* [What you are asked to do]
Reproduce everything in the data from the line containing "Where should I click to: Click the Target" down to the line containing "click(356, 421)", with both of those lines included. Leave the pictures out of your answer.

>> START Data to process

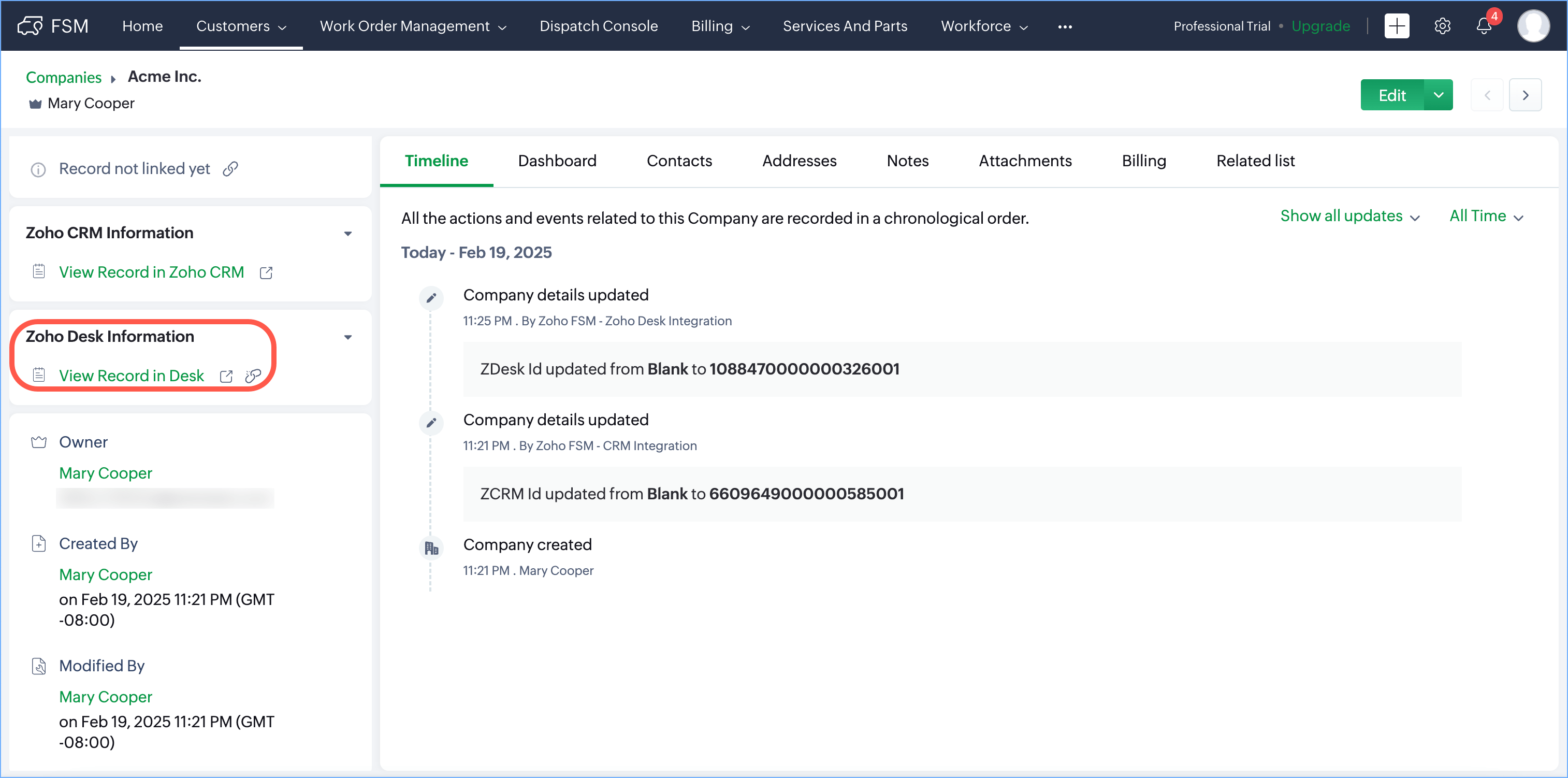This screenshot has width=1568, height=778.
Task: Open the Show all updates filter dropdown
Action: (x=1349, y=216)
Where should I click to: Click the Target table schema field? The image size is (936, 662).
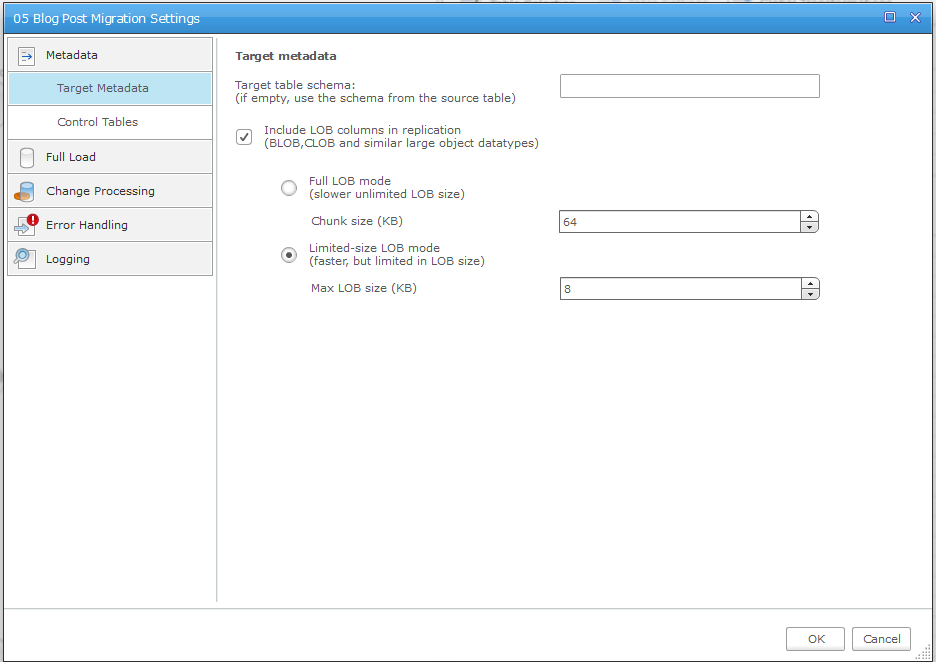pyautogui.click(x=689, y=86)
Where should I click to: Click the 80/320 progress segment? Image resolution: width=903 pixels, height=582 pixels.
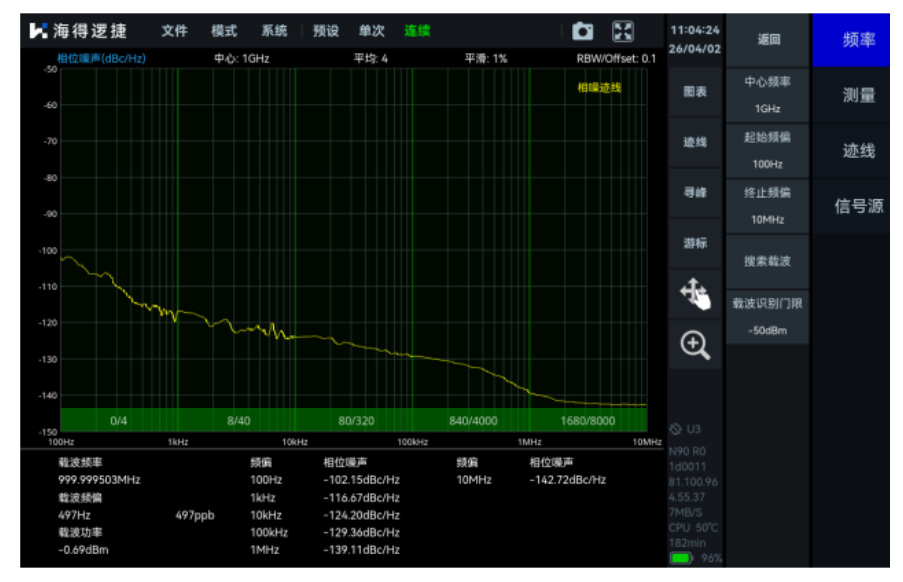click(356, 421)
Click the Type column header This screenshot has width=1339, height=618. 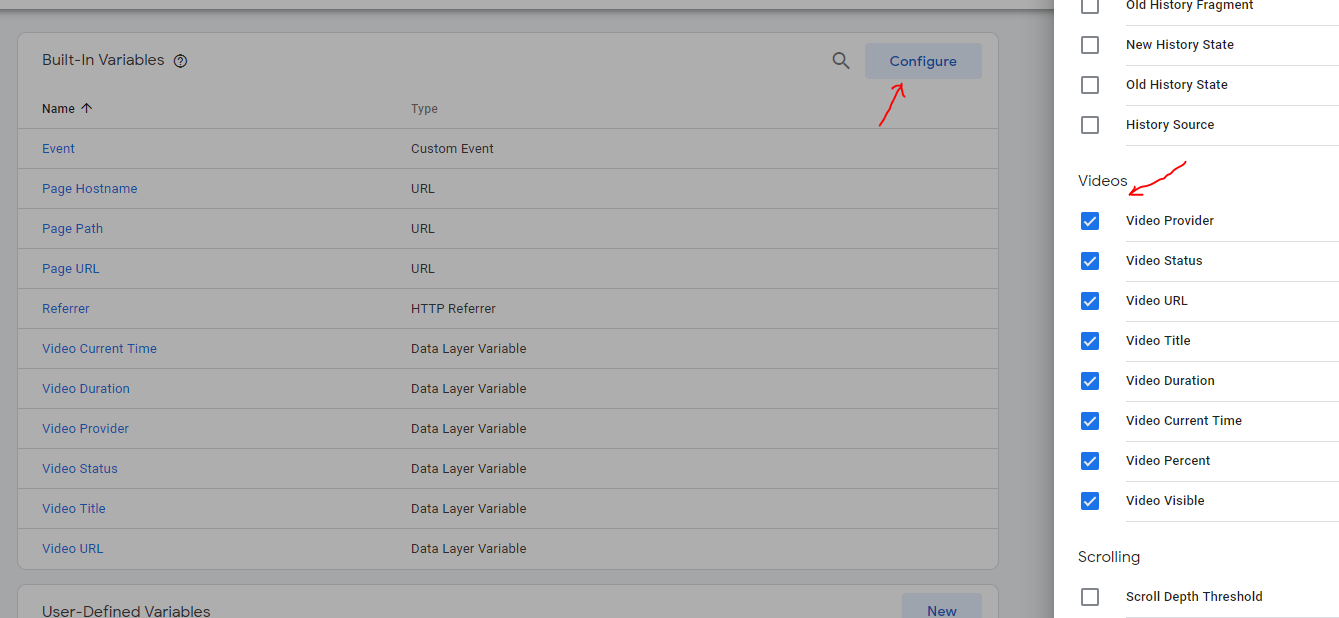tap(424, 109)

>> END Data to process

* [The completed task]
Where should I click to: Click the Target table schema field? The image size is (936, 662).
pyautogui.click(x=689, y=86)
Where should I click to: Click the 80/320 progress segment? Image resolution: width=903 pixels, height=582 pixels.
click(356, 421)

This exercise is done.